→ SELECTED PASSAGE
╔══

In terms of organization and technological sophistication, the Soviet repression apparatus closely resembled the Nazi one. In terms of scale, it far exceeded it.
During the toughest period in the early 1940s, the average mortality rate in the camps reached 24% per year. It is difficult to calculate the total number of deaths in the Gulag, but one and a half to two times the scale of Auschwitz is a realistic estimate.
In addition to those arrested and passing through the camps, there were even more numerous groups of repressed individuals - victims of forced migrations conducted from 1930 to 1952. This amounted to about six million people. These were the dekulakized peasants, expelled "disenfranchised" individuals from cities, and victims of ethnic deportations. Ten nations were deported totally, and many partially. Deportations were carried out incredibly cruelly and cold-bloodedly. Sometimes entire convoys were left in the winter steppe, where everyone froze to death within a couple of days (as was the case with Russian Germans in Kazakhstan). Sometimes the population of entire villages was shot or burned alive if the deportation could not be completed within the established time frame (as with the Balkars). There are no exact figures for mortality among the deported, but this is approximately another Auschwitz.
The Red Army liberated Auschwitz, but it guarded Soviet camps until the very end. Few people know that Nazi concentration camps were used for this purpose for another five years. Among the most famous were Buchenwald and Sachsenhausen (Special Camp No. 2 and Special Camp No. 7 in Soviet terminology). Since 1948, the special camps were subordinated to the Gulag, and in 1950 they were liquidated. But their equipment did not disappear: new thrifty owners took it out and used it for its intended purpose in domestic camps. As follows from this document, dismantled wooden barracks, kitchen and laundry equipment, medical property were exported to the USSR. As well as some "production mechanisms" - what is hidden under this ominous definition is not deciphered in the document.
Therefore, there are neither photographs of what was happening there, nor accurate numbers, nor exhaustive documentation. That is to say, documentation certainly exists, but it is only accessible to the archivists of the FSB. And they still do not share information. Therefore, today the symbols of mass extermination of people in the 20th century remain only the well-studied and turned-into-museums Nazi concentration camps.
Soviet history, following the Nazi one, cannot yet become just history.

╚══

→ DATA SECTION
╔══

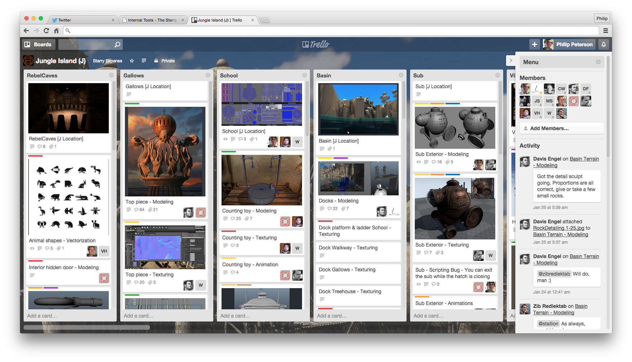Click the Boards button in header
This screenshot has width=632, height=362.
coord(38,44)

╚══
╔══

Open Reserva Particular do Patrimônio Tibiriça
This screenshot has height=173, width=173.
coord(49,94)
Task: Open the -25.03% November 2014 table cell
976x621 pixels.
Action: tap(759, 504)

╚══

→ EXERCISES TO COMPLETE
• A. Write out the passage on Soviet repression and the Gulag word for word, covering the stretch from "In terms of organization" through "far exceeded it.".
• B. According to the passage on Soviet repression and the Gulag, in what year were the special camps liquidated?

→ SOLUTIONS TO EACH TASK
• A.
In terms of organization and technological sophistication, the Soviet repression apparatus closely resembled the Nazi one. In terms of scale, it far exceeded it.

• B. 1950